エリザベス・キューブラー=ロスの悲哀のプロセス(The Five Stage of Grief) は、1)否認(denial)、2)怒り(anger)、3)取り引き(bargaining)、4)抑鬱(depression)、そして5)受容(acceptance)の5つのステージから成り立ちます。

最近ではそこにDavid Messlerが6つ目のステージである6) 意味(meaning)を加えることでさらに有益なモデルとなりました。

詳しい説明に入る前にお話しておく必要があるのは、キューブラー=ロスの悲哀のプロセスにおいて誤解されがちな幾つかの重要なポイントです。これは以前このブログで紹介した性被害者の回復のプロセスであるレイプ・トラウマ症候群(Rape Trauma Syndrome, RTS)とも共通しています。

まず、すべての人がこの5つ全てのステージを経験するわけではありません。

例えば怒りのプロセスを経験しない人もいれば、取り引きの経験をしない人もいます。

それから、これはあくまで一般論であり、必ずしも1〜5へと順番に線形に進んでいくわけではありません。最初に来るのは怒りかもしれませんし、いきなり抑鬱かもしれません。

さらには、このプロセスには多くの場合、上りの螺旋階段のように、巡回しながら徐々に回復していくものです。

360度の円周なので、同じような景色を何度も体験します。

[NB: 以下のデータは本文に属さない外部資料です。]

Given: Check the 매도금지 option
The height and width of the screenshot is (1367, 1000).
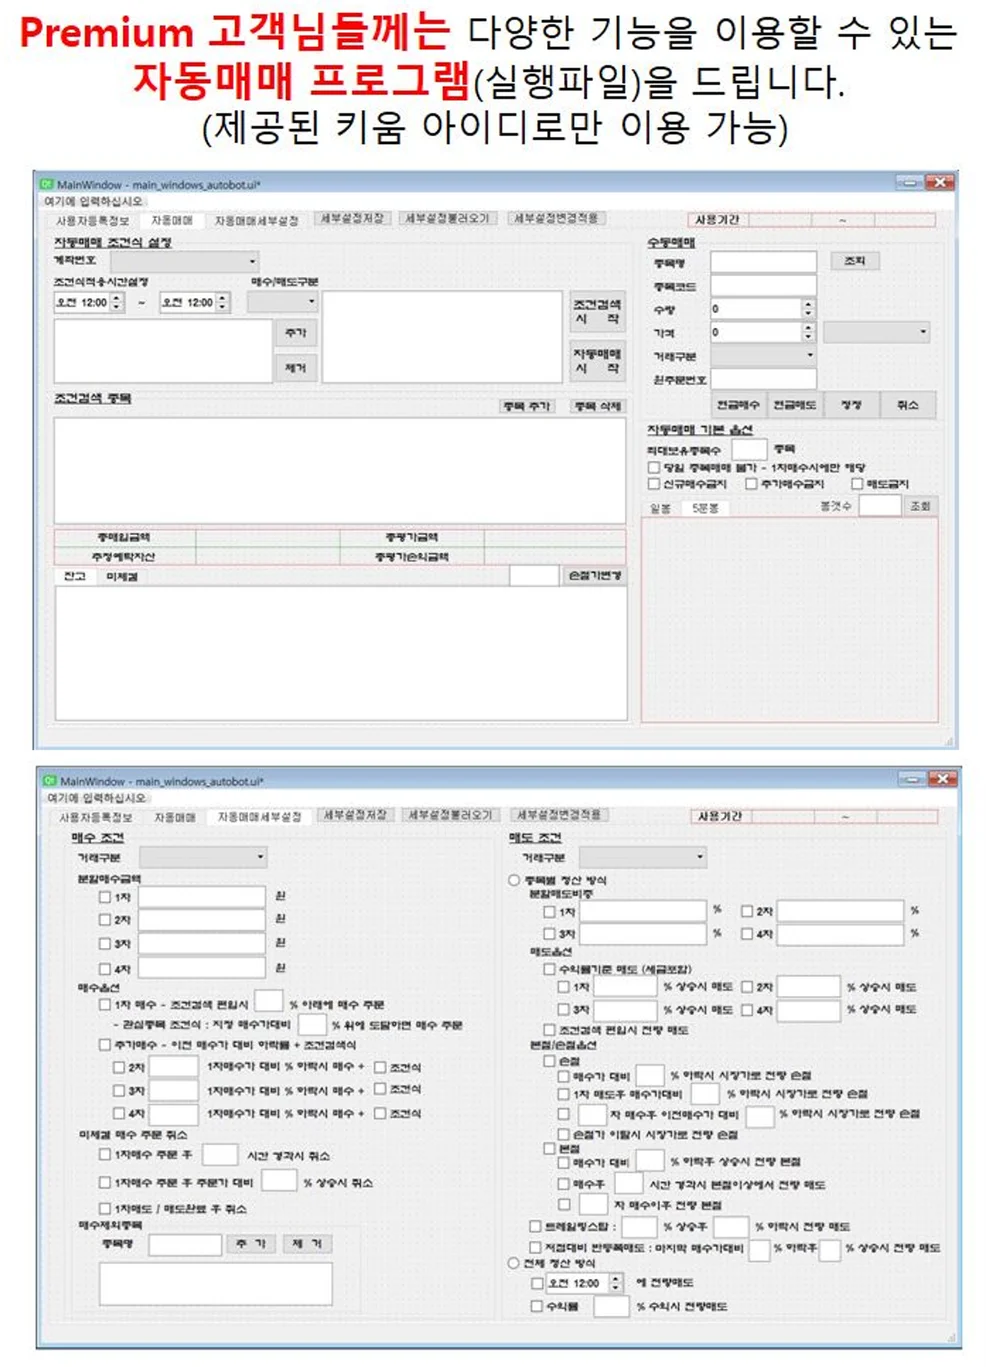Looking at the screenshot, I should (858, 484).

しかし高度は徐々に増しているので、本人には堂々巡りに思えても、実のところ、確実に前進しているのです。そして徐々に景色も変わっていきます。

これも要注意ですが、治療者にもこのモデルを誤って解釈している方が少なからずおられます。

これは喪失体験をしている人の情緒体験にラベリングするものでもなければ、この通りに進まなくても良いのですが、この5つのステージやその順番に固執して、クライアントさんを「このステージに行くべきだ」と促したり、「あなたは今このステージで、次はこういうステージに行くのです」と決め付けたりします。

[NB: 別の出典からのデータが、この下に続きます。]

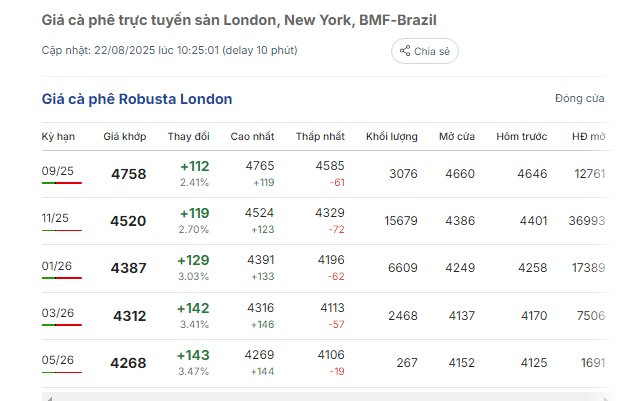Click the share icon in Chia sẻ
This screenshot has height=401, width=631.
[x=405, y=51]
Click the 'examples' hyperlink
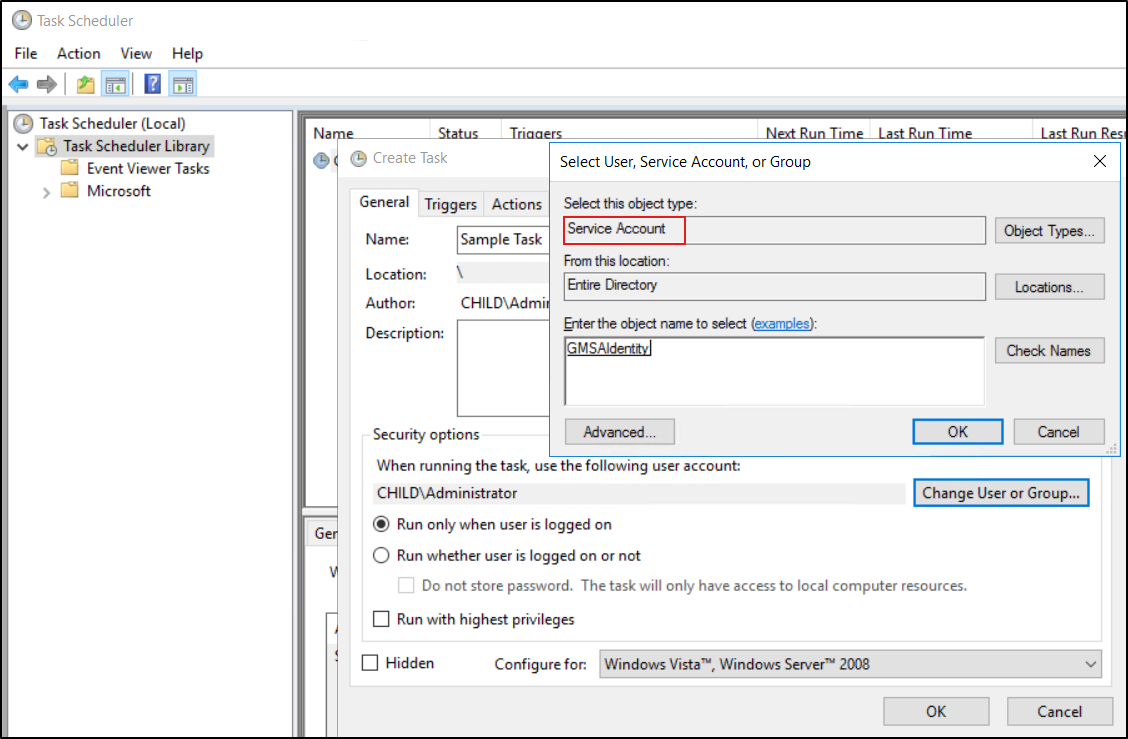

喪失体験は人それぞれであり、極めて個人的なプロセスです。そこには当然、善悪も優劣もありません。

もうひとつ、これもいわゆる専門家でも誤解している人がいますが、悲哀の仕事が完了するというのは、その人が故人に対して何も強い感情を感じなくなることではありません。

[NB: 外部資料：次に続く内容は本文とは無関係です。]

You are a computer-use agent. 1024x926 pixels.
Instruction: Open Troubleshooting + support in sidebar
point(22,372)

悲しみはいつまでも残りますし、時折その人の事を思い出して抑うつ的になる事もあります。時に怒りを感じる事もあるかもしれません。

ただ、悲哀の仕事を完了した人は、それでも先に進みます。

その喪失体験から多くの事を学び、そこに意味を見つけ、その故人との思い出を大切にしながら新しい誰かを好きになったり、新しい誰かと親密になったり、新しい事を始めたり、挑戦したり、その後の人生を展開していきます。

つまり、たまに強い感情に襲われる事や、いろいろ思い出すことが、その喪失体験を乗り越えていないというわけではないのです。